CR4: Caleb Finch - Evolution of human longevity

CR4 - CR4 - Caleb Finch

(Summary by Andrea Feucht)

Meat-adaptive genes

Jean Calment: 122 years, no dementia – smoked until 112yo & drank daily

Eukaryotes have same cell structure & biochem, but range of lifespans is one million-fold: yeast 2 days to conifers 5000 years.

Primate phylogeny and Alzheimer changes – have the same Abeta sequence.

Mouse lemur: has Alzheimer-like changes at very early age, only 2x puberty age and long before maximum life span.

In humans, the largest cause of death after age 50 is vascular (3x that of cancer). Arterial lesions begin at/before birth, and just increase throughout life, ultimately killing most people. They start out microscopic and as “foam cells”. That changes to real lesions and hardening which is effectively scar tissue (healing attempts). The rate of this change is tied to both diet and genetics; essentially it is an inflammation and overheating response.

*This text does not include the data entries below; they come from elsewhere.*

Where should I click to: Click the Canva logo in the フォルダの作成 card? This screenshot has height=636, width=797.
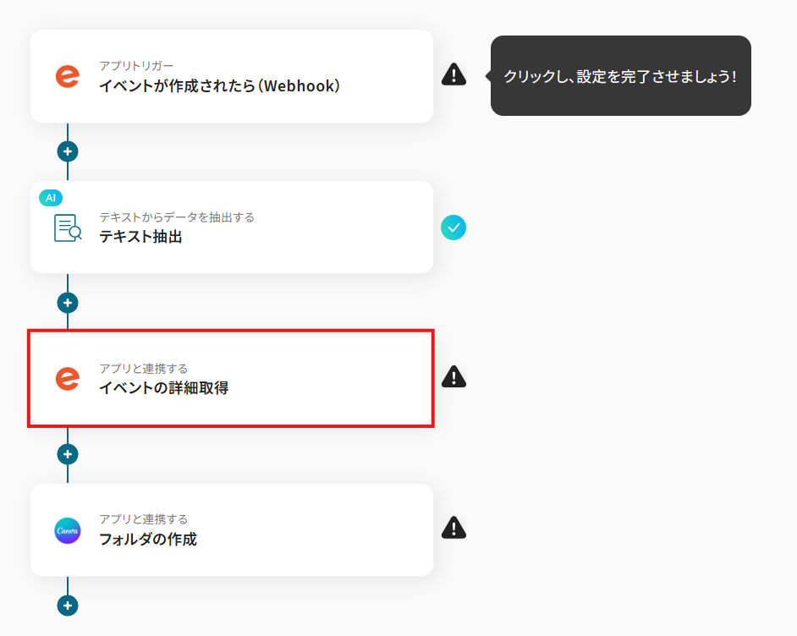coord(68,530)
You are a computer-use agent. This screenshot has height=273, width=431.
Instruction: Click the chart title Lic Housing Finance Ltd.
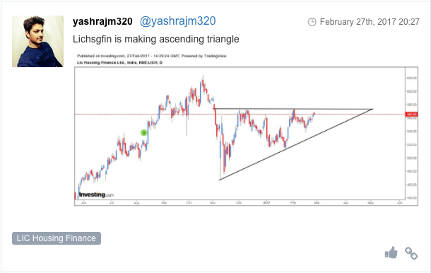coord(119,62)
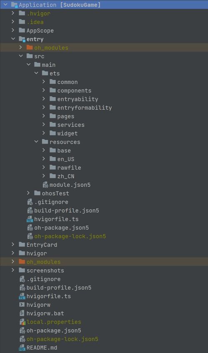Click the local.properties file icon
Viewport: 208px width, 353px height.
[22, 322]
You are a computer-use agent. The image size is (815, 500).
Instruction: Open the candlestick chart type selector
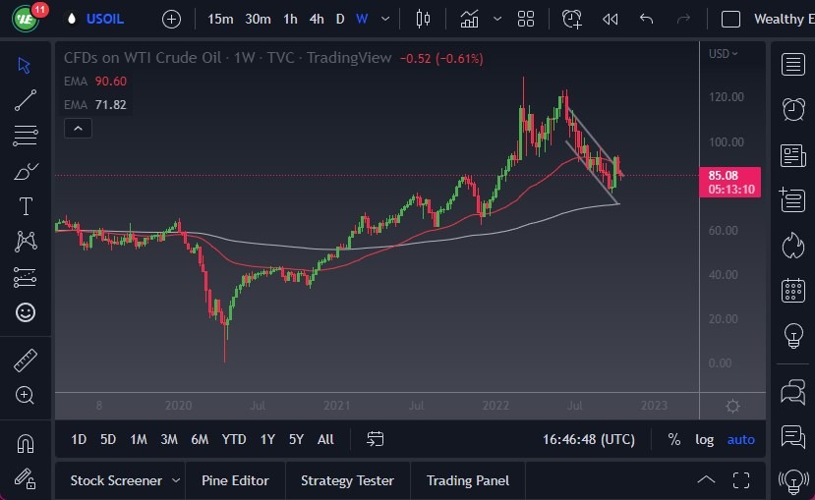coord(424,19)
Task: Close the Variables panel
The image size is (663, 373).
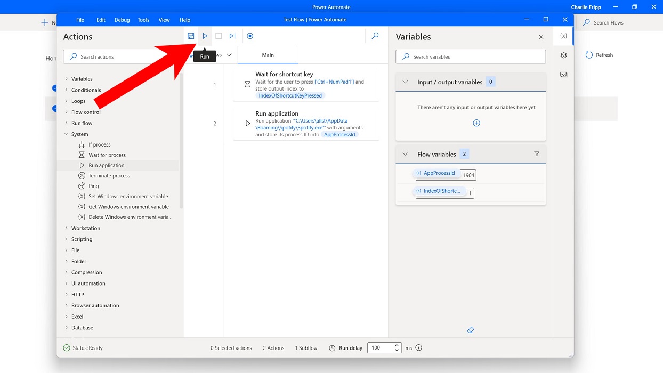Action: 541,37
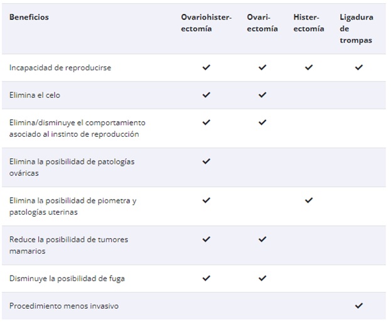Click the Ligadura checkmark for Procedimiento menos invasivo
Viewport: 391px width, 322px height.
coord(359,306)
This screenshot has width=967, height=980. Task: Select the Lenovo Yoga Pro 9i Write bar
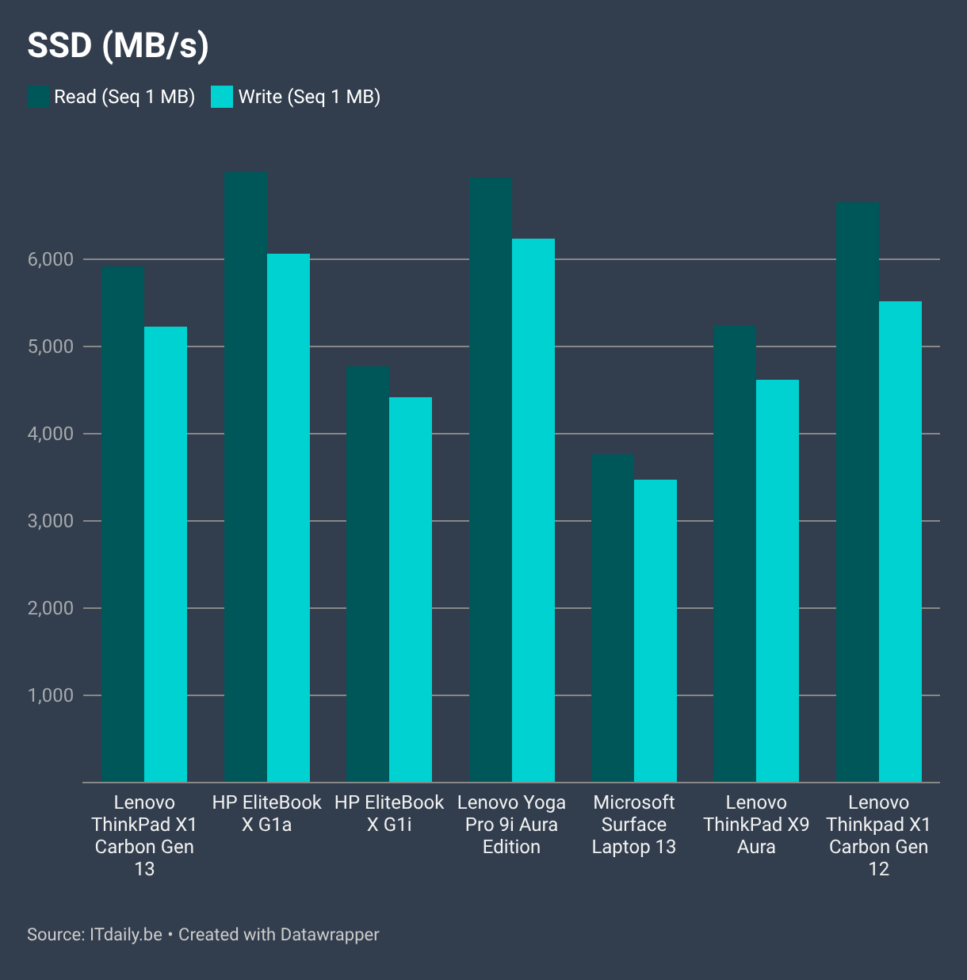point(533,511)
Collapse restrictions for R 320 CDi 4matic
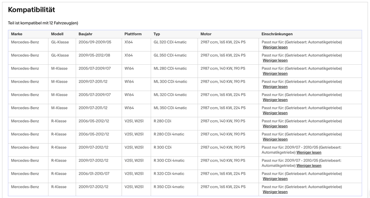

Blood pressure increases with age as a fairly linear progression across many studies, from average 110 systolic at age 20 vs 150 at age 75. The mortality risk of high systolic bp increases exponentially with age, rather than mathematically.

The inflammatory mechanisms seem to often be tied to the rate of senility – the key point of this speech?

Senilic regression begins at age 30, at ½ % per year (?). Two controlling factors are diet and “infectious load” on the system.

Anti-inflammatory supplements: have strong protection against both vascular trouble and dementia…. Such as:

  • aspirin and statins: 30-50% reduction in both CVD and breast cancer
  • nsaids (ibuprofen) reduce colorectal cancer by 30-50%, and also plaque formation
  • alternative: CR does the exact same thing as ibuprofen relating to plaque formation.
[Luigi says there might be a paper that says chronic aspirin consumption might not have a good long term effect – might even be bad…. This study needs to be looked into.]

Evolution of Human Life Span:

  • human-chimp life span was about 25 (max 50)
  • genus homo is unknown
  • homo sapiens is also unknown
  • foragers & pre-industrial was 40 years (max 80)
  • industrial & modern medicine is 80 (max 122 thus far)
  • current/future regenerative medicine is unknown

Chimp-human ancestor was almost certainly total vegan (raw food – berries, nuts). Stone tools and fire did not correlate with increased brain size, but spears and their use did – is this significant? We also seem to be on a gradual change from that veganism to something far closer to pure carnivorism in present time.

Types of meat eaten range from insects only in gorillas, to adding lots of tissues by the chimp such as brains, muscle, marrow, human offspring, etc. Primary chimp food is still ripe fruit with some insect supplementation, but up to 70g of meat per day by males. Females beg for meat but not when pregnant or nursing (???). This is “cultural” habit, as some chimp communities do not hunt or eat meat at all.

Australopithecus diet is unknown mostly.

WE on the other hand, prefer high-meat, high fat diet when offered. This could be related to our other differences such as slower development (later age of successful reproduction relative to age of puberty, later full ‘acceptance’ into adult community), large brains, multi-generational caregiving and LONGER life span.

So, WHY is eating meat/fat better? Possibly it allowed us to actually spend time on STUFF – cultural development, setting up permanent home sites, language, art. Apes spend 6-10 hours per day eating, we can eat full caloric requirements in 10-30 minutes.

Chimps both age faster than (foraging, pre modern medicine) humans and they have higher mortality rates at all ages across the entire life span. Physical degeneration happens much earlier, such as tooth abscesses and skin wrinkles and bone degeneration – this is similar to pre-industrial humans but still worse. In reproduction, men degenerate earlier, but women are far later – same age as modern humans (40-50 years menopause) – this is very weird.

Chimps in captivity also have higher CVD mortality than any other nonhuman primate – they just drop dead a lot more often, especially when they eat animal tissues.

Dangers of eating meat: cholesterol elevations; infectious agents (parasites and viruses/prions).

Natural defenses & adaptations from our genes:

  • apoE3 – lowers cholesterol and increases neuron growth; there is also apoE4 which arose earlier but not as effective.
  • detox genes – can absorb excess iron and copper
  • immune defense – protect from prions and viruses
  • antioxidant genes – slow the damage to blood vessels

Lipoprotein gene variants also influence blood lipid response to diet, especially dietary fat rather than meat protein.

Large breasts are a metabolic adaptive response – not seen in great apes; signals that the woman can survive a famine and still rear a child. Makes her more marriageable….

Mortality risk relative to BMI: (Flegal KM et al. JAMA; 293:1861-7; 2005) It seems to be increased only at below 19 BMI and above 30 or even 35.

For the future – the positive aspects are new drugs (CR mimetics) and regenerative medicine. Negative aspects are the obesity epidemic, air pollution and inflammagens, new infectious diseases which can spread much more rapidly than in the past.